Sunday, December 13, 2009
dating in the Facebook era
I've always been opposed to being facebook friends with someone you're dating or trying to date. I feel like guys these days meet you, ask for your number, find out your last name, and then they friend request you on facebook. I think it is just way too much info up front and, just like reading someone's blog without knowing the person, I think you can get a very inaccurate impression of someone. My facebook profile apparently makes me seem like a "party girl." Yes, I do enjoy life, and yes, I drink quite a lot (hey, I'm a writer!) and there's a whole lot more to me. I mean, I'm not posting albums of the hours I spend editing at the computer.

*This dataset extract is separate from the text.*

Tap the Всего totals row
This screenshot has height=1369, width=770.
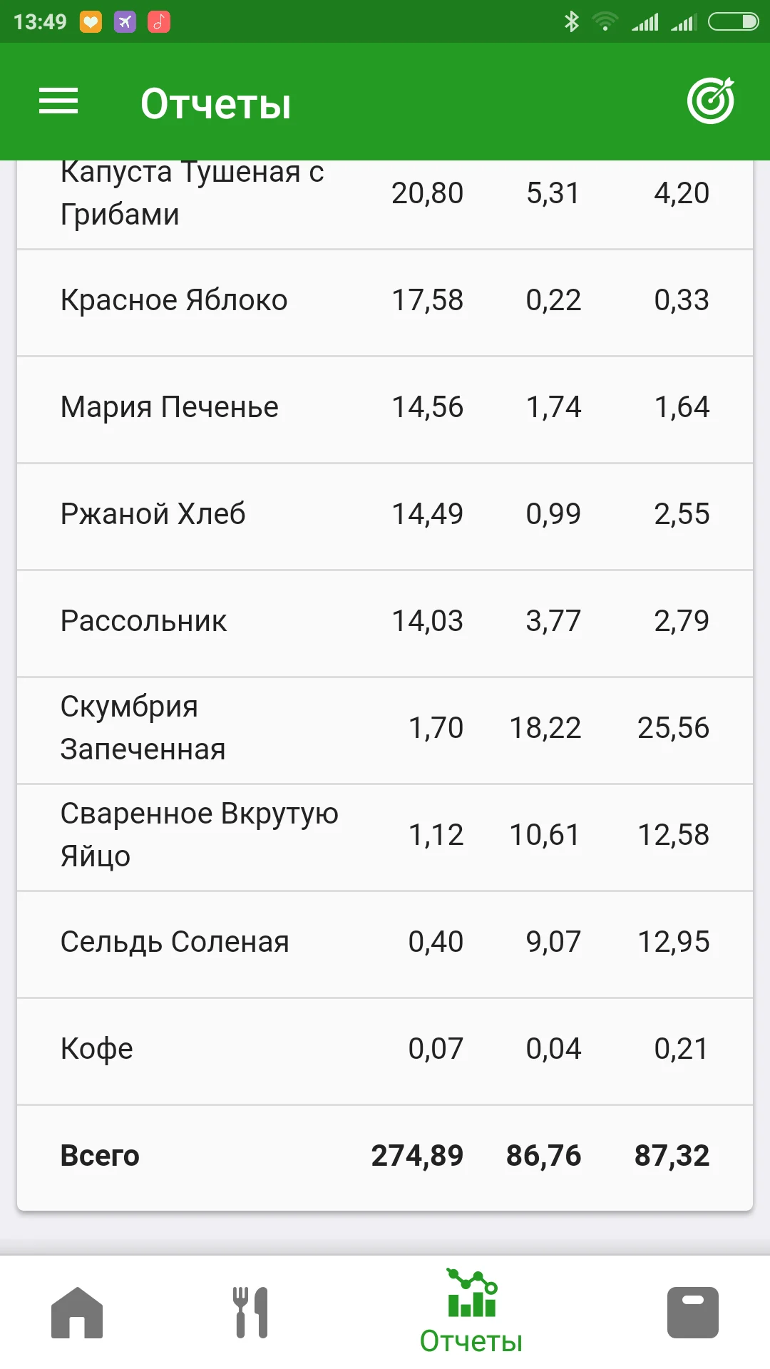click(385, 1157)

Or my nights when I'm snuggled up on the couch, sipping hot cocoa and watching a good movie. Or my time I spend volunteering at the children's orphanage. Ok, I don't volunteer. But I think about it alot. And I'm not posting the pictures of me thinking. See what I'm saying here?

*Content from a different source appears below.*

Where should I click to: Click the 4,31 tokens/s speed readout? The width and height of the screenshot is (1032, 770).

This weekend I met a super hot guy who was a friend of a friend. I'll confess, I wanted to know more about him, and I am guilty of facebook snooping. For almost an hour. I found him on our mutual friend's friend list. I texted Bionic Woman to tell her this.
N: Gah! I found him on facebook!
BW: Oooh yeah? Anything good?
N: Oh man he looks so hot in his pictures!

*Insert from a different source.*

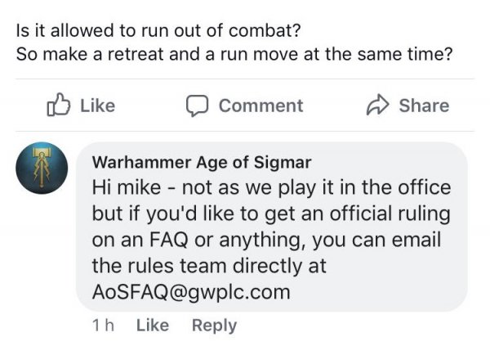Reply to the Warhammer Age of Sigmar comment

214,325
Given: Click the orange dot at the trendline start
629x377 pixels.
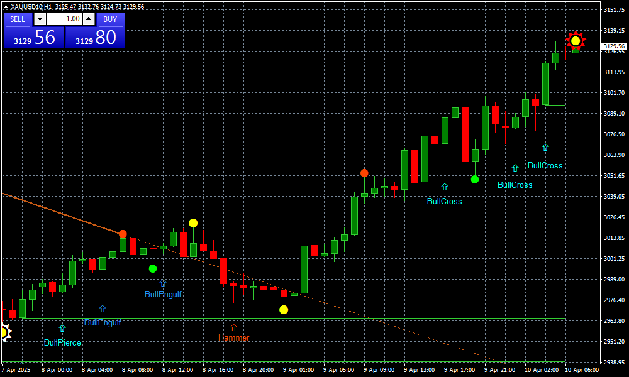Looking at the screenshot, I should (x=123, y=234).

N: You think I should friend him? Ha.
BW: absofreakinlutely NOT!
BW: Do NOT friend him!
N: Are you secretly saying that I should?
BW: In what way does that sound like I'm telling you to friend him???
BW: So help me god...if you friend him...
N: OK, ok.
N: Wow, he's super hot.
N: Oh wow. His ex girlfriend is really pretty.
BW: How do you know it's his ex?
N: Cause I know that he's single and in the pic it says she's his girlfriend. Sherlock Holmes over here.
N: Oh wow. He's been to Italy.
N: Wow he's actually traveled through Europe.
N: He takes really good pictures.
N: Oh, he's a smoker.
N: He's kinda hairy.
N: We're the same age.
N: Damn, he's hot.
N: He's got really great style. And really hot friends.
N: omg he's perfect.
N: Oooh hot tattoo in his inner bicep.
N: He makes really funny photo comments.
N: Damn, his ex is really pretty.
BW: Wow, you found all this out in the time it took me to make a sandwich.
BW: I still think his hair is fake. I didn't see scalp.
N: It's not fake. I see pics of his hair blowing in the wind in Italy.
N: Wow, he flies planes.
N: And he went to Georgetown.
N: He's so out of my league.
So what do I do now? Bionic Woman would personally come over and delete my facebook account and then hit me over the head with my laptop if I friend him.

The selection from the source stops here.